The suspect told investigators he and the victim harbored a mutual dislike from school and they agreed via the Line messaging app to meet outside a grocery store near their homes on Tuesday in Sattahip in Chonburi province, said police Col. Tanapol Klinkesorn, director of the Sattahip police station.
The suspect appeared to have lost the fight because the other boy was bigger, but the suspect rushed to his car to grab a cooking knife and stabbed the victim in the back, Tanapol said.
The victim was also 14, but the suspect was an eighth-grader while the victim was a year behind him, police said. They did not release their names because of their age but said the Australian Embassy confirmed the victim had dual nationality.
The boy was found lying at the entrance to the store with the knife in his back and its broken handle on the ground, according to Sawang Rojanatham Rescue Foundation, a charity organization whose EMS workers rushed to the scene.
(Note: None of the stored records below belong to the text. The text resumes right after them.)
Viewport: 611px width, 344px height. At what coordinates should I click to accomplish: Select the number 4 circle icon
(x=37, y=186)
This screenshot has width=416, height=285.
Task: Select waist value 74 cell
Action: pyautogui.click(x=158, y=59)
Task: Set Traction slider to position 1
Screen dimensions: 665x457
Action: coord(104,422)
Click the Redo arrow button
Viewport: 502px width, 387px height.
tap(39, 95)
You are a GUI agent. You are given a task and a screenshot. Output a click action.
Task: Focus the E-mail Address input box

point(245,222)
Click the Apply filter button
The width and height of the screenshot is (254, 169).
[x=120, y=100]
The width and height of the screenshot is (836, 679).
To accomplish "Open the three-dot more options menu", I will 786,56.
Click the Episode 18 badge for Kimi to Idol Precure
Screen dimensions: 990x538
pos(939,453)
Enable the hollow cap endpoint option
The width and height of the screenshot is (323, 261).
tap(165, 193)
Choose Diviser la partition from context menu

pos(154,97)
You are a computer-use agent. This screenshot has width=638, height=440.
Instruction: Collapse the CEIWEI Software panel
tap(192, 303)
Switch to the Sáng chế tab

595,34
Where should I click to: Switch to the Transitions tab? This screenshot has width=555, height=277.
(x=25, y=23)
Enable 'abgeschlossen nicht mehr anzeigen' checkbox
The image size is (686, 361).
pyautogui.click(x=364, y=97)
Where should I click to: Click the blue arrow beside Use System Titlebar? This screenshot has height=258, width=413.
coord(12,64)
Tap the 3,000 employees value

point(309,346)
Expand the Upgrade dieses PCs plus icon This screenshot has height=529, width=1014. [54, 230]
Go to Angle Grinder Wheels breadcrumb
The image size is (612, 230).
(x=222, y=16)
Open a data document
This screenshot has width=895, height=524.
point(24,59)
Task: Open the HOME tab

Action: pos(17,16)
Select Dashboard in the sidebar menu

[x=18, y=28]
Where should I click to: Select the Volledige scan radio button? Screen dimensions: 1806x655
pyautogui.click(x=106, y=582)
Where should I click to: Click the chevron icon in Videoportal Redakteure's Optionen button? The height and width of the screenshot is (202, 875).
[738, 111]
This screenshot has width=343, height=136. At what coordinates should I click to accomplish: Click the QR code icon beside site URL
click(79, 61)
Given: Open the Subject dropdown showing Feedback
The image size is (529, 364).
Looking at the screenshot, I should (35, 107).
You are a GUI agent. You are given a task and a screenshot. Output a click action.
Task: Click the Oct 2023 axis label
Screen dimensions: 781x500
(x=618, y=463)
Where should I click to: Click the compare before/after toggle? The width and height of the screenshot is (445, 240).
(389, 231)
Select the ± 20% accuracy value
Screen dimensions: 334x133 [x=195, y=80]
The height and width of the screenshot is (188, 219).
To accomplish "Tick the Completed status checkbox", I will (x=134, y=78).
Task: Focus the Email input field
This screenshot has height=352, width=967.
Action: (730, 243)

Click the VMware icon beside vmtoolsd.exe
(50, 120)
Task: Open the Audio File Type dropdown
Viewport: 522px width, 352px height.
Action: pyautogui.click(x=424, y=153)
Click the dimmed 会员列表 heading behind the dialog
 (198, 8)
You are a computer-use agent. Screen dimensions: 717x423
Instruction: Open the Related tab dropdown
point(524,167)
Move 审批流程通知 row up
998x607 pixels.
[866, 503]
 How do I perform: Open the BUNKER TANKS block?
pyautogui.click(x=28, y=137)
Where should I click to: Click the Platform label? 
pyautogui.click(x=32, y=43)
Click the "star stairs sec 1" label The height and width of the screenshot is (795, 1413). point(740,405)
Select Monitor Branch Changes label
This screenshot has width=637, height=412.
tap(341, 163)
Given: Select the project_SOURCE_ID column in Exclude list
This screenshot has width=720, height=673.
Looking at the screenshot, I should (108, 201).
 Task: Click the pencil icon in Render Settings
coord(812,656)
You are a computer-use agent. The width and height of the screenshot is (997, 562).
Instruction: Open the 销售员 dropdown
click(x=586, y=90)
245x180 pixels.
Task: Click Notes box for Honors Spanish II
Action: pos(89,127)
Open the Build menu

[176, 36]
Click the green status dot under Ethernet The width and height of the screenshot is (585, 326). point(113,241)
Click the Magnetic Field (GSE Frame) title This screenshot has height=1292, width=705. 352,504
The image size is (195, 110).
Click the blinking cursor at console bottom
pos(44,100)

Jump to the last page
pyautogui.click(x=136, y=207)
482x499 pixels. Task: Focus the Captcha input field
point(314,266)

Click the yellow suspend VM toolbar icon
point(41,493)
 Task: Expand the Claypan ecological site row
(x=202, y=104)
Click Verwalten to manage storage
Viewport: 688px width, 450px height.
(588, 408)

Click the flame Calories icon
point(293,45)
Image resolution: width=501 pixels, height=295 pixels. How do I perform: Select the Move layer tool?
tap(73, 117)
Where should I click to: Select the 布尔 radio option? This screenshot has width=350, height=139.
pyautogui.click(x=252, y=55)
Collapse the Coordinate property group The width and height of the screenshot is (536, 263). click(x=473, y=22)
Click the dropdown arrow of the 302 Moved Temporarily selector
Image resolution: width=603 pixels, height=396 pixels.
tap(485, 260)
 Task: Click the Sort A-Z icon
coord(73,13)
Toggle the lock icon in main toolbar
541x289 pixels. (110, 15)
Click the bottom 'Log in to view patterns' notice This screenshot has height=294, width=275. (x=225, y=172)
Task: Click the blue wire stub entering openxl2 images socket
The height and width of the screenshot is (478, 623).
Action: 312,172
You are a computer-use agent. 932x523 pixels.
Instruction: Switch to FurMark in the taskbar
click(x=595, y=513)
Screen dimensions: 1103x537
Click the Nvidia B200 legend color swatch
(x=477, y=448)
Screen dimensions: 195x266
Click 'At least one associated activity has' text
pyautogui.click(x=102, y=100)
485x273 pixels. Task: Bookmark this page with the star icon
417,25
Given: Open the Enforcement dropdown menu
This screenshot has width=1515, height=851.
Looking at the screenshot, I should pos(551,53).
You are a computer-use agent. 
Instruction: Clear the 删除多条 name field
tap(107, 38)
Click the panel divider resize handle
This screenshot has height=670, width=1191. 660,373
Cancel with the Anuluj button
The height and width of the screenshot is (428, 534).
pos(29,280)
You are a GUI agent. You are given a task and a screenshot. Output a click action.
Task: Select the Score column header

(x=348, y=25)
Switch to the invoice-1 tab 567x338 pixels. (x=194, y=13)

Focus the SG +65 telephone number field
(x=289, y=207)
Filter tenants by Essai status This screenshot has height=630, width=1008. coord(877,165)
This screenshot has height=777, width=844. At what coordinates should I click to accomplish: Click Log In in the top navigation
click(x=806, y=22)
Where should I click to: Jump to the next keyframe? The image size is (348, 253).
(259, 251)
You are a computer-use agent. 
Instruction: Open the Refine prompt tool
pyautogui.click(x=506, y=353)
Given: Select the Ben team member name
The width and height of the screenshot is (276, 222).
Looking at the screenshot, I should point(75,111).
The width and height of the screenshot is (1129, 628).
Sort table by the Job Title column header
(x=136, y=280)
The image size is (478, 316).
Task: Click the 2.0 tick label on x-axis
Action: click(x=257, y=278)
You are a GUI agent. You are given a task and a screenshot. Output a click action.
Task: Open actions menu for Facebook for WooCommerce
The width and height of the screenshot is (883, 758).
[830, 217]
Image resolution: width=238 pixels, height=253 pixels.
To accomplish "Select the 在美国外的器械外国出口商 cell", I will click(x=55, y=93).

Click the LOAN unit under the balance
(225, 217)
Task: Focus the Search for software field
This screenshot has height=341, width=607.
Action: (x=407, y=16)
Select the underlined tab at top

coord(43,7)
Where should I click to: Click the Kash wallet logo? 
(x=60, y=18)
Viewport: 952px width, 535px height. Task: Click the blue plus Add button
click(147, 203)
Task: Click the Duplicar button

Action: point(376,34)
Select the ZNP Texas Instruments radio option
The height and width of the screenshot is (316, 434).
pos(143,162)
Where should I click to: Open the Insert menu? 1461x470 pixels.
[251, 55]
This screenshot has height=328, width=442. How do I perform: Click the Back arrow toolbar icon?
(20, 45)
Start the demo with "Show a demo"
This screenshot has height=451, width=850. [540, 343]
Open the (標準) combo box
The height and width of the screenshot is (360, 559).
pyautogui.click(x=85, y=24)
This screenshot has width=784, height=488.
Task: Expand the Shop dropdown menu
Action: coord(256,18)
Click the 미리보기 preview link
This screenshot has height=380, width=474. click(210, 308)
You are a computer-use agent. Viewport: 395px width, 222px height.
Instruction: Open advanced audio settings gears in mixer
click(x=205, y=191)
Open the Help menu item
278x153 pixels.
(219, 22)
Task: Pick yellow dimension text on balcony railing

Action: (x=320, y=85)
Tanapol said the suspect, accompanied by his parents, surrendered to Sattahip police about an hour after the stabbing.
Police charged him with causing fatal physical harm to another person and a weapons offense. He was release on 10,000 baht ($295 ) bail Wednesday by the Chonburi Juvenile and Family Court. Police said the maximum sentence under the charges is 15 years’ imprisonment, and that they are investigating the case further.
Adolescent violence is not rare in Thailand but fatal cases usually involve rival gangs of older students.
Sattahip is about 114 kilometers (71 miles) southeast of the capital Bangkok.